▶ DIRECTIONS FOR THIS TASK: Copy the records below verbatim, from the line containing "Select the Documents icon in the sidebar" to the line containing "Action: (253, 98)", including both of those lines.

▶ EXTRACTED RECORDS:
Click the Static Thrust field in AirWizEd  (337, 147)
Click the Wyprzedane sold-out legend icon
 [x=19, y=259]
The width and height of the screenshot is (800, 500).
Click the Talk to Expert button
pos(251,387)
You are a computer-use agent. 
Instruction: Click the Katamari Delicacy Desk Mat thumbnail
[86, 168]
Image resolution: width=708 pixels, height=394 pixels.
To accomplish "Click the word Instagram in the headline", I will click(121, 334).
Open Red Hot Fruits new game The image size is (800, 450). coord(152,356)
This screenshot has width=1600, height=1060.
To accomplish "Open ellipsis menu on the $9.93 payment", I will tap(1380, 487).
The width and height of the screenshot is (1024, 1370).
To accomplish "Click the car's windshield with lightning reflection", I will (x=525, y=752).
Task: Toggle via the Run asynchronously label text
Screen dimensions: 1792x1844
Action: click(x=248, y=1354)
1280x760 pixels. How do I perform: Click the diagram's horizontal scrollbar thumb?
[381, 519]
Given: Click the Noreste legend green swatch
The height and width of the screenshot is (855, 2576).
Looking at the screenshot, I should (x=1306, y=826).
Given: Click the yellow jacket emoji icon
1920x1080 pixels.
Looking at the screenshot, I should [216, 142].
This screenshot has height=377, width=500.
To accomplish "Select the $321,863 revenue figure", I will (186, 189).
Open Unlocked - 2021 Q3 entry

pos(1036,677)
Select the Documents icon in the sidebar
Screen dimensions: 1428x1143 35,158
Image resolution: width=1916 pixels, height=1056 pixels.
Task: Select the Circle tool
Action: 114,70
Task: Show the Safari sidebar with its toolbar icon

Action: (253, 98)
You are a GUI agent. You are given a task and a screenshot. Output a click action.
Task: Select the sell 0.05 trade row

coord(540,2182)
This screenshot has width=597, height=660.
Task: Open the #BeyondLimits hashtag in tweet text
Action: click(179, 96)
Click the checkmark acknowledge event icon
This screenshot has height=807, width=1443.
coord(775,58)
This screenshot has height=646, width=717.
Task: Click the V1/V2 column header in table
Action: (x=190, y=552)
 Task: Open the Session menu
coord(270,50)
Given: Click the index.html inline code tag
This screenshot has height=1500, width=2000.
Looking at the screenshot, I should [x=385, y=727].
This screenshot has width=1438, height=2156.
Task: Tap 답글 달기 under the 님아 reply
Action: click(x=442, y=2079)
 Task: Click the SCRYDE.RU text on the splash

▶ ANSWER TO THE PROBLEM:
Select the Documents icon in the sidebar
Screen dimensions: 1428x1143 35,158
Image resolution: width=1916 pixels, height=1056 pixels.
Task: Select the Circle tool
Action: 114,70
Task: Show the Safari sidebar with its toolbar icon

Action: (253, 98)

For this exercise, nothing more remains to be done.